When you get to my age, you look for your thrills where you can find them. Come Saturday night, I usually find myself asking … Should I read Frank Rich now, or save it until the morning?
So I was shocked to learn this morning that Rich, one of our leading liberal commentators, is leaving the New York Times for New York Magazine, where he’ll write a monthly essay. He’ll edit and lead some online conversations as well.
It’s not the first time Rich has grown restless. He was the Times’ chief drama critic from 1980 to 1993, and I think it’s his theatrical sense that makes his political commentary so sharp and entertaining.
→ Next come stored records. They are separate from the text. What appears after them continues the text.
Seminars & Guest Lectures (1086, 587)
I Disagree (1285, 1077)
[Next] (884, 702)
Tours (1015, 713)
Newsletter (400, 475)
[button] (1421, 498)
This is not good news for me, and I’m sure many other Times readers feel the same way. New York Magazine has a good reputation, but I can’t picture myself subscribing or seeking it out online. Other than the occasional must-read media feature, it just isn’t compelling enough for me to change longstanding habits.
In 2000 I ran into Rich at an event for gay Republicans at the Republican National Convention in Philadelphia, which I was covering for the Boston Phoenix. I asked him about the collective nervous breakdown the media were having over the lack of news at George W. Bush’s coronation. Here’s what he told me:
Not to be too Freudian about it, but what you’re seeing is a sort of displacement. There are 15,000 reporters here and no story. What are they going to talk about? Themselves and their own anxiety.
It will be interesting to see whether the Times tries to recruit a big-name replacement for Rich. (Maybe it will be Joe Nocera, who’s moving from the business pages to the op-ed section.) With the exception of Paul Krugman and David Brooks, I just don’t find the rest of the paper’s opinion writers all that compelling.
Rich had one of the best jobs in journalism. I guess it shows that anything can get boring after a while.